I still remember the first time my dad took me to the ‘big’ circus in St. Paul at the convention center.  The thrill of it all:  the crowd, the tightrope walkers, the clowns, the smell of popcorn and elephant poop!

Oh maybe not that.

The circus in 2014 was an exciting and updated show with live pop music, dancers, basketball-playing unicyclers, and death-defying daredevils flying through the air but the spectacle was tempered by our feelings for the elephants and the tigers knowing what we know as responsible adults and citizens of the planet.

Plus, the Ringling Brothers shot John’s wallet out of a cannon.


This is not a photo of what John’s wallet would look like if it exploded.  But close.
Photo credit: Rebecca Penovich


After the circus outing, we received an impromptu invitation from our next-door neighbors to join them for dinner and we ambled on over.
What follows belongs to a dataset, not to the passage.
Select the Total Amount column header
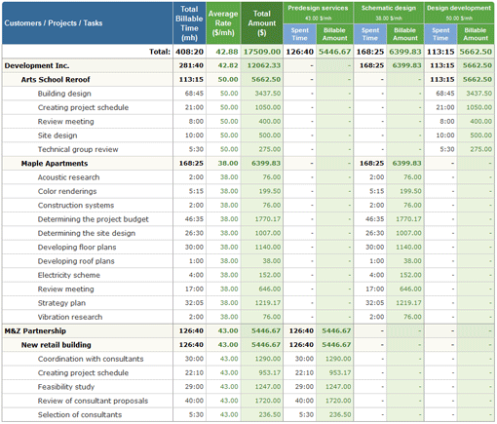This screenshot has height=424, width=497. pyautogui.click(x=262, y=23)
Now that Joe is almost 12 and has grown out of ‘baby-ish’ egg hunts and decorating eggs, I was missing some of the Easter traditions.  Much to my delight our host and hostess (who are both fine artists) broke out the dye, crayons, brushes, wax, and hard-boiled eggs and we went to town at their dining room table while drinking Pimm’s Cups and wine.

John's rendition of the Mona Lisa on his Easter egg.
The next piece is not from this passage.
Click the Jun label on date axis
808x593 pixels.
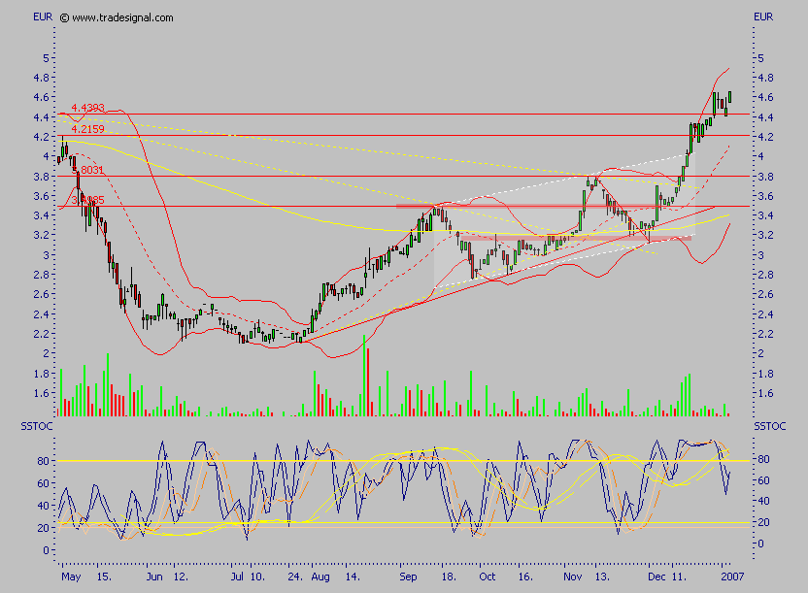tap(154, 576)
John’s rendition of the Mona Lisa on his Easter egg.



Photo: Rebecca Penovich


Quite fun even without children!

Some things never go out of style (like the circus and Easter eggs), so here is a classic deviled egg recipe for you (with a spicy twist).
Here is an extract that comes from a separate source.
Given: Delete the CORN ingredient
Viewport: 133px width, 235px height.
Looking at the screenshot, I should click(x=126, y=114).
  • 1 dozen large eggs (hard boiled and peeled)
  • 1/2 cup mayonnaise (Hellman’s  preferred)
  • 2 teaspoons Dijon mustard
  • 1/4 teaspoon sriracha sauce
  • 1/4 teaspoon bottled horseradish
  • 1/4 teaspoon of kosher salt (to your taste)
  • Couple of grinds of fresh black pepper (optional)
  • Sweet paprika and/or small capers for garnish


This is the Ina Garten (Barefoot Contessa) method:

  • In a medium saucepan, cover the eggs with cold water and bring to a rolling boil. Cover, remove from the heat and let stand for exactly 12 minutes. (NOTE:  Set a timer!  If you use less than the dozen eggs and thus, a smaller pan you will need to adjust the time accordingly.)
  • Immediately drain the warm water and  cover the eggs in the pan with cold water. Let stand until the eggs are cool.
  • Drain and peel the eggs; pat dry. Cut the eggs in half lengthwise.
  • Scoop out the yolks and transfer to a bowl.  Smash the yolks with a fork.
  • Add the mayonnaise, Dijon mustard, sriracha, horseradish and blend together until smooth.  Season with salt and pepper.
  • Using a pastry bag fitted with a star tip or a teaspoon, fill the egg whites with the yolk mixture.  (NOTE:  In lieu of a pastry bag I use a plastic sandwich bag and cut a small slit in one corner.)
  • Arrange the eggs on a platter, sprinkle with paprika and place a small caper on each egg half.


Classic deviled eggs (with a kick of horseradish and sriracha.)

Classic deviled eggs (with a kick of horseradish and sriracha)
Plate by Wedgwood, a reproduction of a Queensware service designed by Josiah Wedgwood in 1770.